O'Donnell v County of Nassau
2004 NY Slip Op 03788 [7 AD3d 590]
May 10, 2004
Appellate Division, Second Department
Published by New York State Law Reporting Bureau pursuant to Judiciary Law § 431.
As corrected through Wednesday, July 28, 2004
Dennis J. O'Donnell v County of Nassau
Dennis J. O'Donnell, Respondent,
County of Nassau, Appellant.
In an action to recover damages for false arrest and malicious prosecution, the defendant appeals from an order of the Supreme Court, Nassau County (Carter, J.), entered December 18, 2002, which denied its motion for summary judgment dismissing the complaint.
Ordered that the order is reversed, on the law, with costs, the motion is granted, and the complaint is dismissed.
The plaintiff was arrested for, indicted for, and acquitted of the alleged sexual abuse of a then-six-year-old boy, and brought this action to recover damages for false arrest and malicious prosecution. The defendant, County of Nassau, moved for summary judgment dismissing the complaint, and the Supreme Court denied the motion, finding that there were issues of fact. We reverse.

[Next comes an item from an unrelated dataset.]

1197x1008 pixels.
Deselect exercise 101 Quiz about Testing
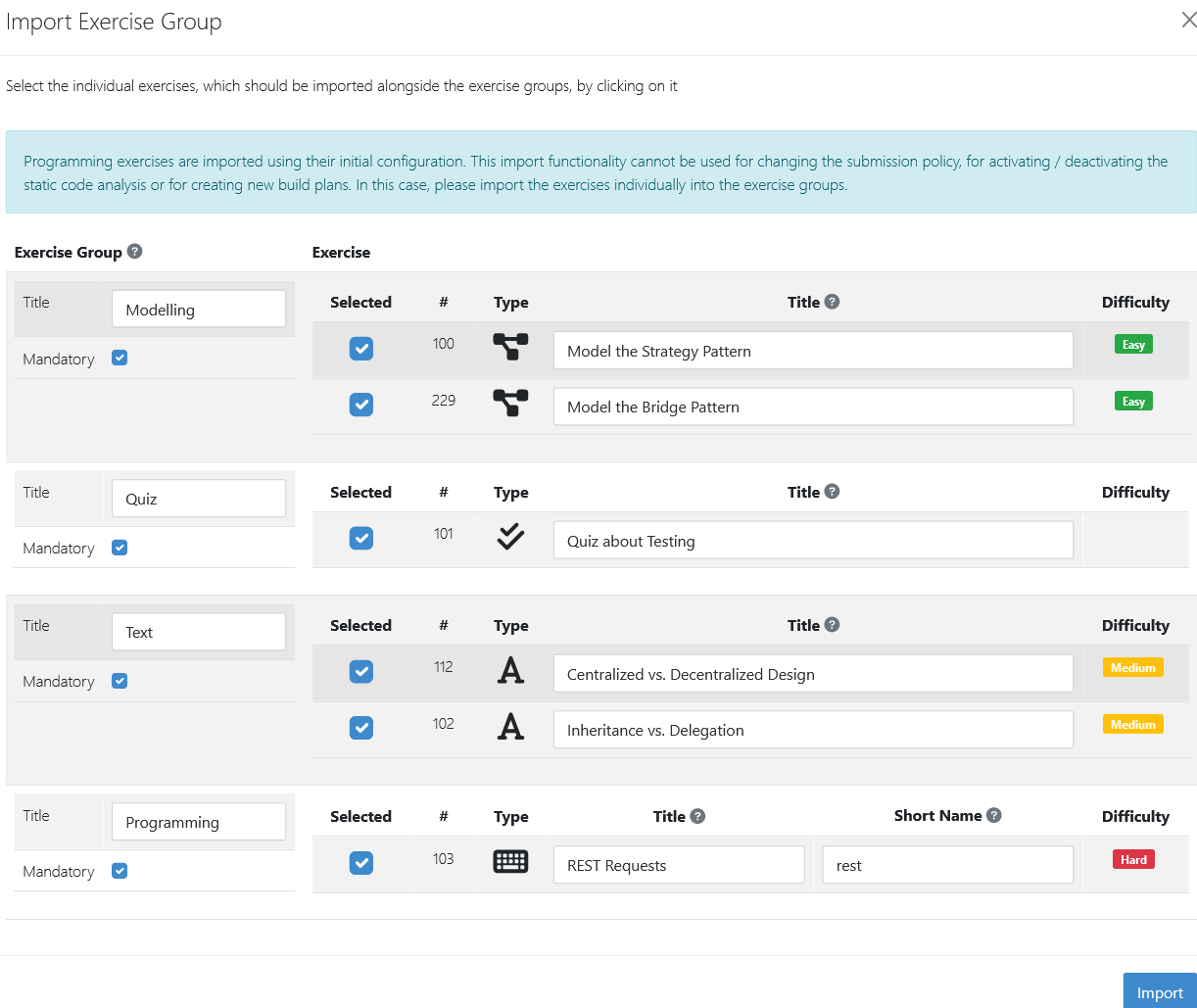(361, 538)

The defendant established its prima facie entitlement to judgment as a matter of law dismissing the false arrest cause of action by showing that the police had probable cause to arrest the plaintiff (see Gisondi v Town of Harrison, 72 NY2d 280, 283 ; Wasilewicz v Village of Monroe [*2]Police Dept., 3 AD3d 561 ; Kandekore v Town of Greenburgh, 243 AD2d 610 ). The plaintiff's speculative assertions submitted in opposition to the motion were unsupported by any evidence, and thus, insufficient to raise a triable issue of fact (see Zuckerman v City of New York, 49 NY2d 557, 562 ).
The malicious prosecution cause of action also should have been dismissed. To sustain a cause of action alleging malicious prosecution, a plaintiff must establish the following: (1) a criminal proceeding commenced or continued by the defendant against him or her; (2) termination of the proceeding in favor of the accused plaintiff; (3) the absence of probable cause for the criminal proceeding; and (4) actual malice (see Broughton v State of New York, 37 NY2d 451, 457 , cert denied 423 US 929 ; Jean-Mary v City of New York, 234 AD2d 515 ). Once a suspect has been indicted, however, the grand jury indictment creates a presumption of probable cause to believe that the suspect committed the crime (see Colon v City of New York, 60 NY2d 78, 82 ; Jean-Mary v City of New York, supra; Carthens v City of New York, 168 AD2d 408, 409 ). This presumption "may be overcome only by evidence establishing that the police witnesses have not made a complete and full statement of facts either to the Grand Jury or to the District Attorney, that they have misrepresented or falsified evidence, that they have withheld evidence or otherwise acted in bad faith" (Colon v City of New York, supra at 82-83; see Jean-Mary v City of New York, supra).
Here, the defendant demonstrated its prima facie entitlement to summary judgment by showing that the plaintiff was indicted by a grand jury for the subject incident, thus creating a presumption of probable cause. In opposition, the plaintiff failed to raise a triable issue of fact as to this presumption (cf. Ramos v City of New York, 285 AD2d 284 ).
The plaintiff's remaining contentions are without merit. Ritter, J.P., H. Miller, Adams and Rivera, JJ., concur.